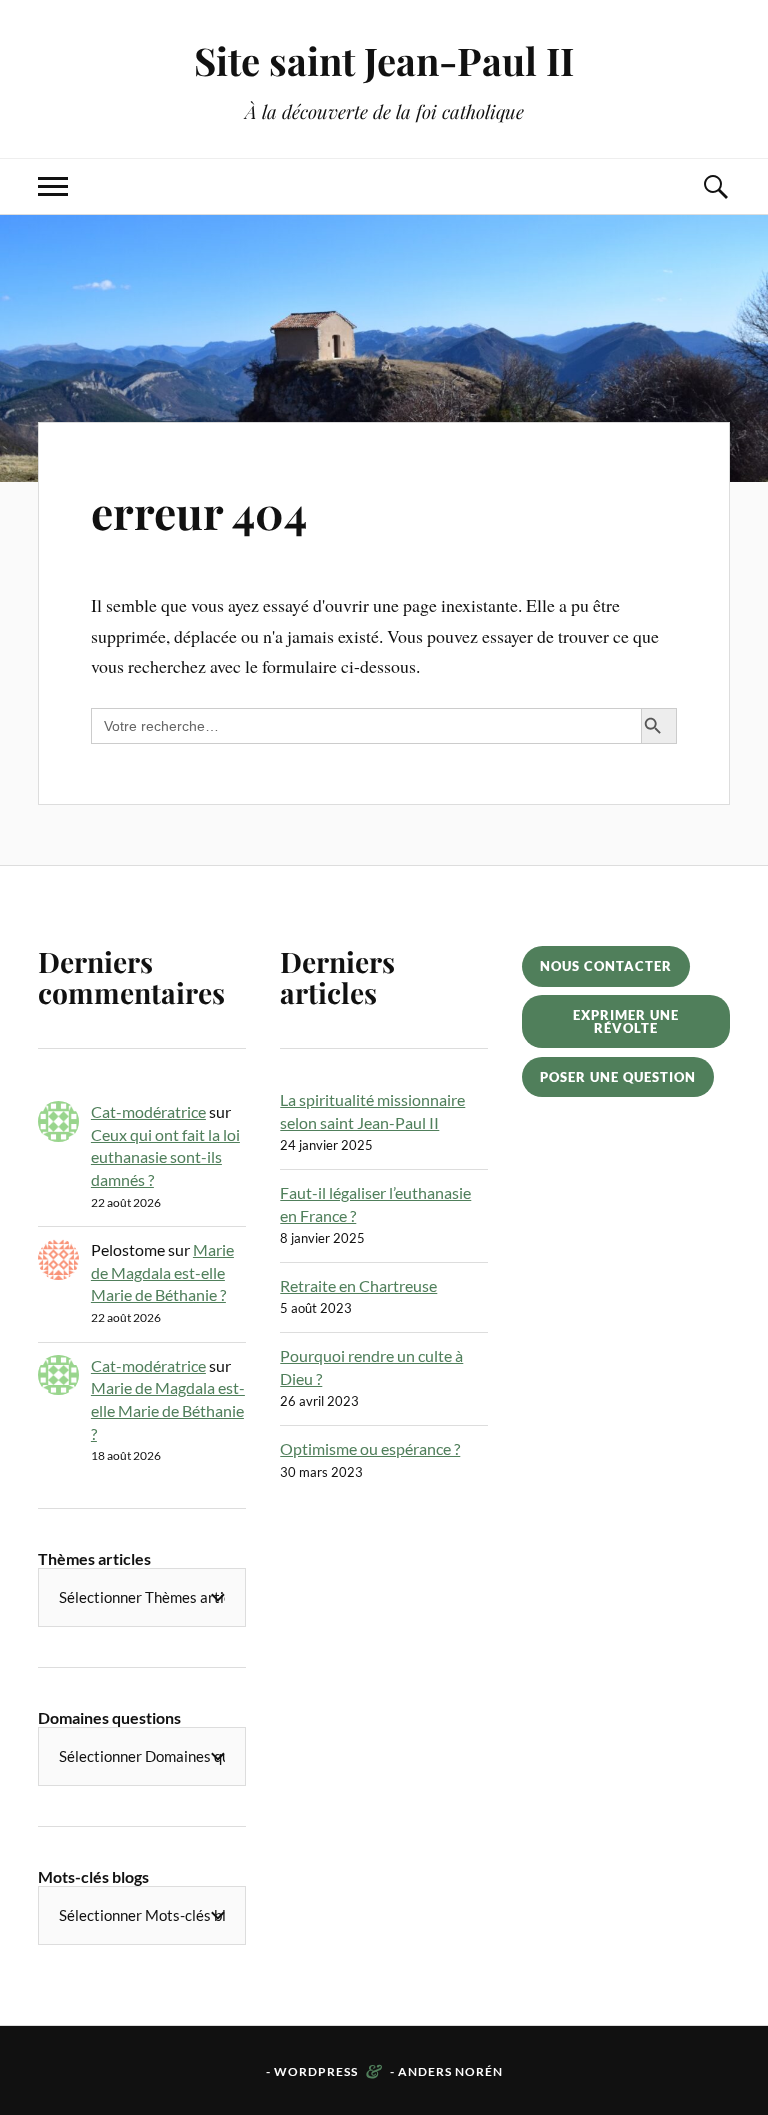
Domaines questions (109, 1717)
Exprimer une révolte (626, 1021)
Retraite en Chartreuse (358, 1285)
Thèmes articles (94, 1558)
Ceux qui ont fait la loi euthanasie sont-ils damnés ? (165, 1157)
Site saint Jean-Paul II (384, 60)
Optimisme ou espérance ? (370, 1448)
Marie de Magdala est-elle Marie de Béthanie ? (162, 1272)
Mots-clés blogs (93, 1876)
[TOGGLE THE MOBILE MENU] (53, 186)
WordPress (316, 2071)
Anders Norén (450, 2071)
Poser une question (618, 1077)
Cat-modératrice (148, 1111)
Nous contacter (606, 966)
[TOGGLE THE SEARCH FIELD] (715, 186)
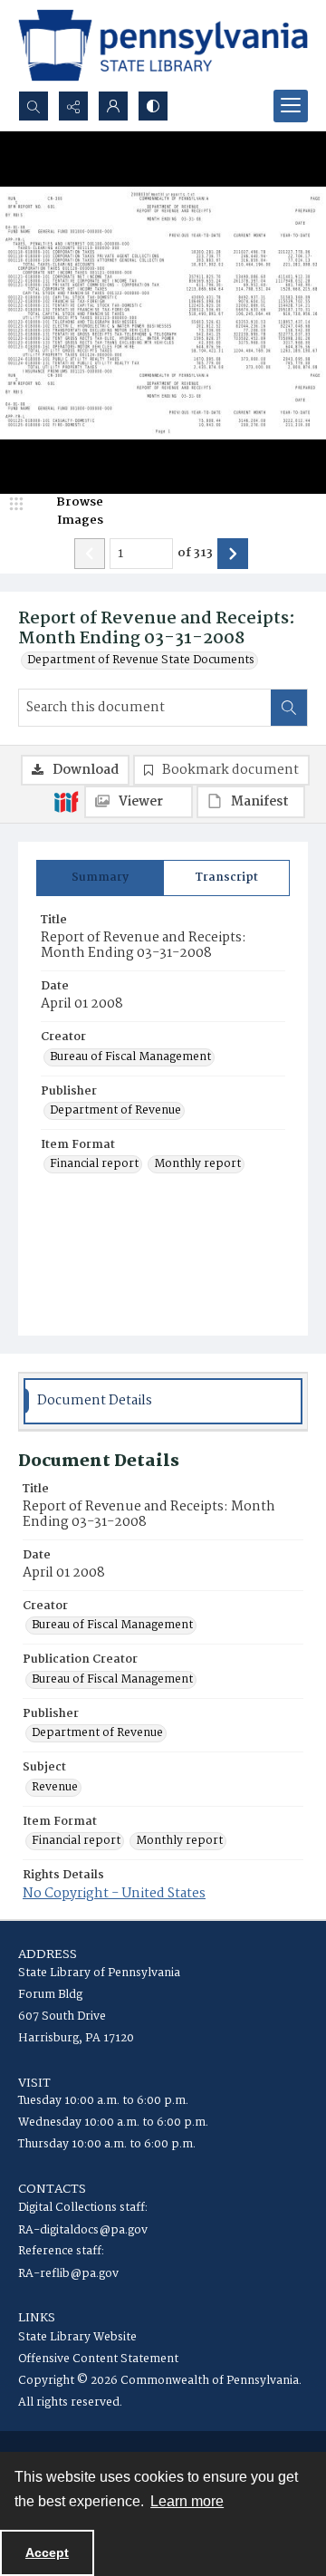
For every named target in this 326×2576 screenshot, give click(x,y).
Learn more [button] (187, 2501)
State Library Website (77, 2337)
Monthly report (197, 1164)
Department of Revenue (115, 1111)
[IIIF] (66, 801)
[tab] (100, 878)
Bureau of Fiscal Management (130, 1057)
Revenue (55, 1788)
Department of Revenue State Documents (140, 660)
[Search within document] (289, 708)
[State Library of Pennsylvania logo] (163, 45)
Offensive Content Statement (98, 2359)
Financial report (94, 1164)
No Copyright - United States (114, 1894)
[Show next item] (232, 553)
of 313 (195, 554)
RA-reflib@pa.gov (68, 2273)
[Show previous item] (89, 553)
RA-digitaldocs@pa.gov (83, 2230)
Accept (47, 2552)
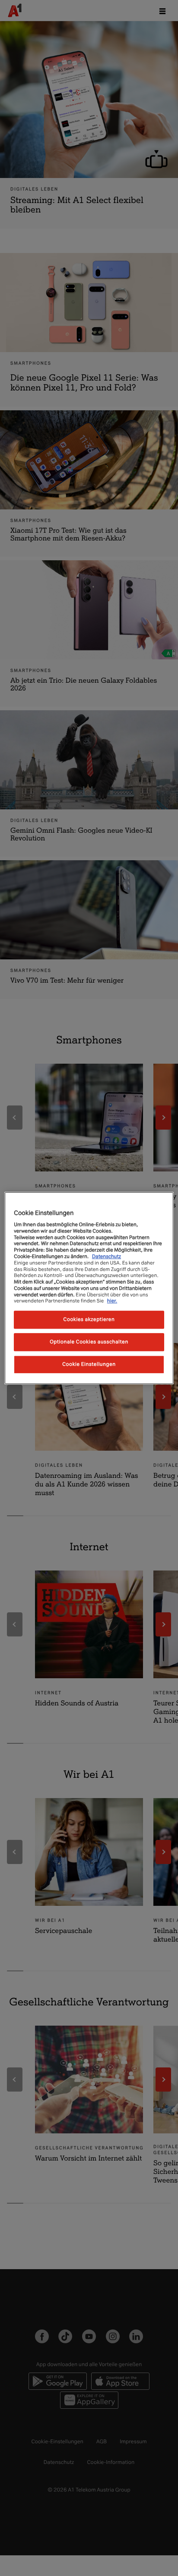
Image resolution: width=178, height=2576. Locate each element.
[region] (88, 1288)
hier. (112, 1301)
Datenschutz (106, 1256)
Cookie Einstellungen (89, 1364)
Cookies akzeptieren (89, 1319)
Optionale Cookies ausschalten (89, 1342)
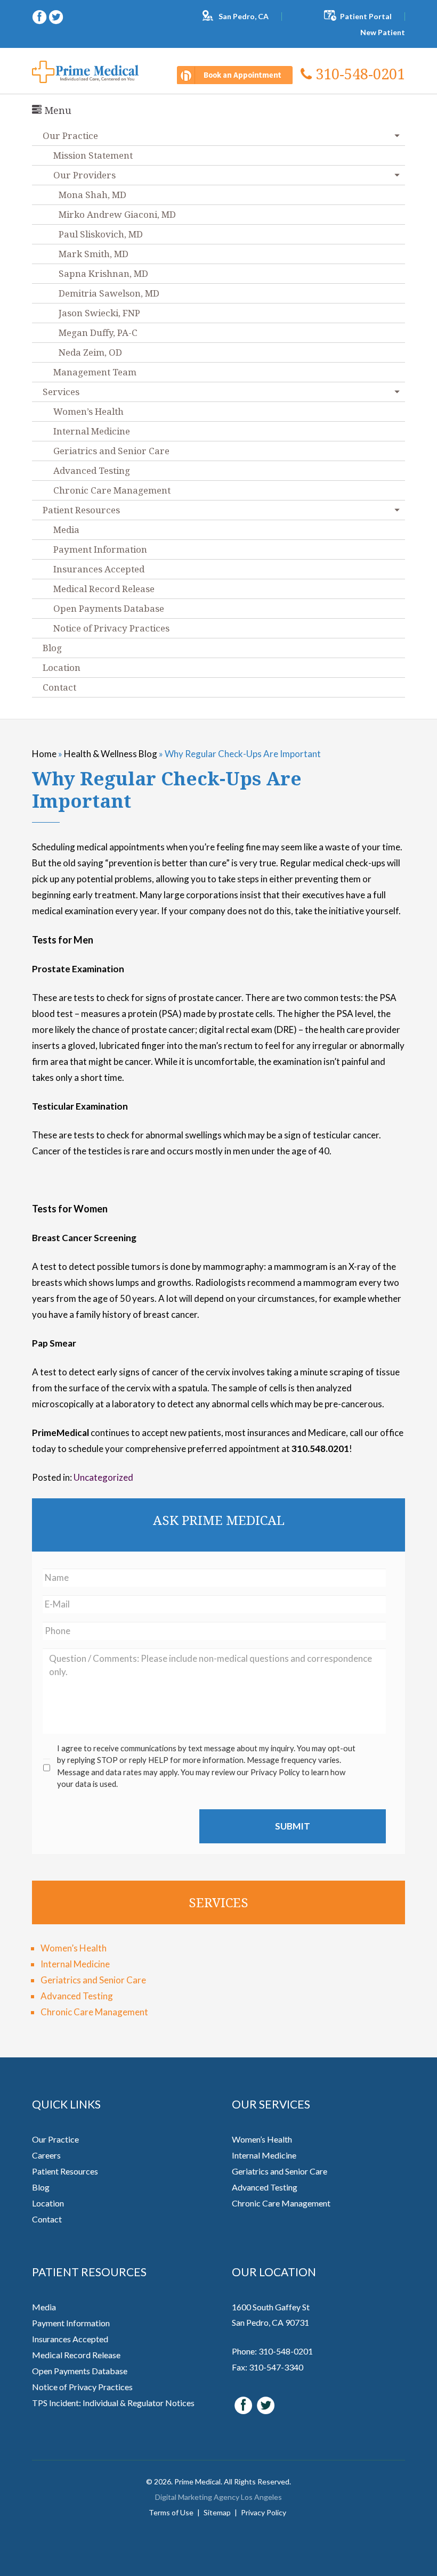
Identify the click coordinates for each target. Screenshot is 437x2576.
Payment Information (100, 549)
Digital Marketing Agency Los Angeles (218, 2496)
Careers (46, 2155)
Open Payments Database (108, 608)
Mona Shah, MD (92, 194)
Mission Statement (93, 155)
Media (66, 529)
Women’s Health (88, 411)
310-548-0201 (358, 74)
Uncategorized (103, 1477)
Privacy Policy (263, 2512)
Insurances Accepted (98, 569)
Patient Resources (81, 510)
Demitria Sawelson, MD (109, 293)
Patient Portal (366, 16)
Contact (59, 687)
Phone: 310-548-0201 (272, 2351)
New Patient (382, 32)
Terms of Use (171, 2512)
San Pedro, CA (243, 16)
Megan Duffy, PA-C (98, 332)
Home (44, 753)
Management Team (94, 372)
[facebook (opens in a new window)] (40, 15)
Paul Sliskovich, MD (101, 234)
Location (61, 667)
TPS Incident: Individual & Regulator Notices (113, 2403)
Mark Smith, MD (93, 254)
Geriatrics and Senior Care (111, 451)
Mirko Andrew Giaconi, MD (117, 214)
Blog (52, 648)
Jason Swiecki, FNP (99, 313)
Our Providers (84, 175)
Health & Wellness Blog (110, 753)
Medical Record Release (104, 589)
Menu (56, 110)
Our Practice (55, 2139)
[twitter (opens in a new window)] (55, 15)
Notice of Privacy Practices (111, 628)
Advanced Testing (91, 470)
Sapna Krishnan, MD (103, 273)
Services (61, 391)
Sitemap (217, 2512)
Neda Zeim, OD (90, 352)
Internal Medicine (91, 431)
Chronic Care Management (112, 490)
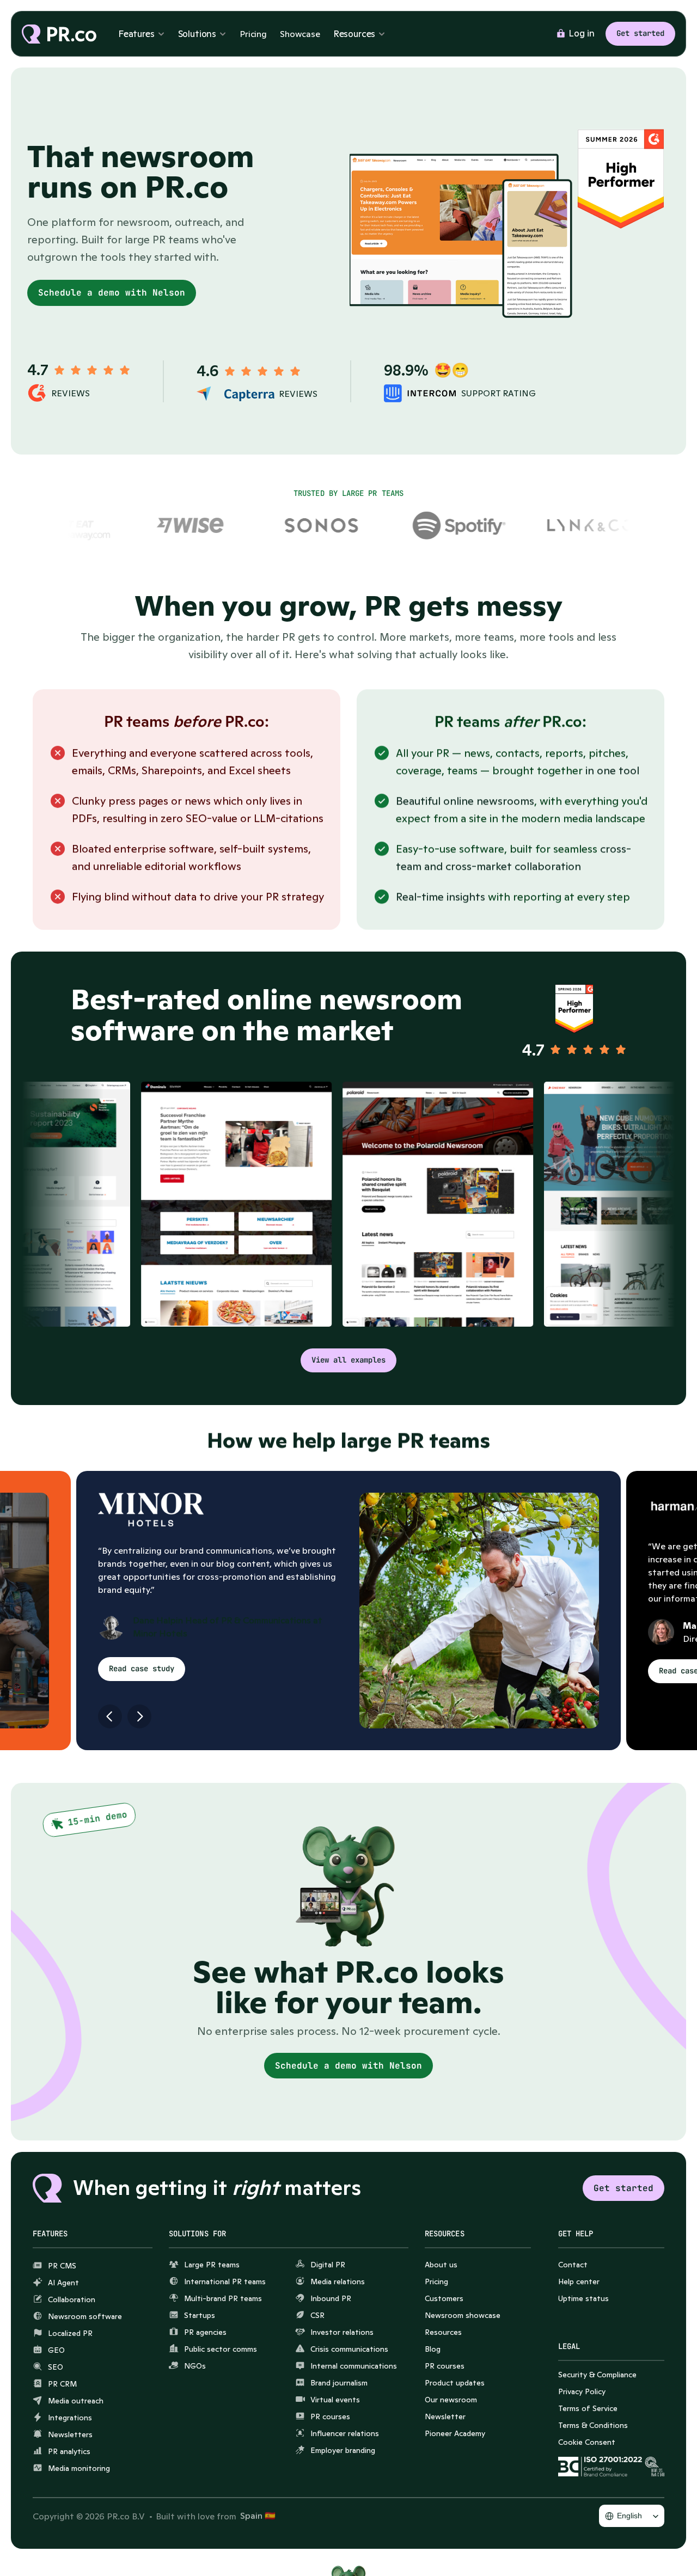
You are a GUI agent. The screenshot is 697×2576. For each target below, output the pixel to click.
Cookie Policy (585, 2548)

+-------+

● Assignment:
Find the string "Library" in the entries above. Copy each line where it occurs.

● Exercise response:
State Library Website (77, 2337)
[State Library of Pennsylvania logo] (163, 45)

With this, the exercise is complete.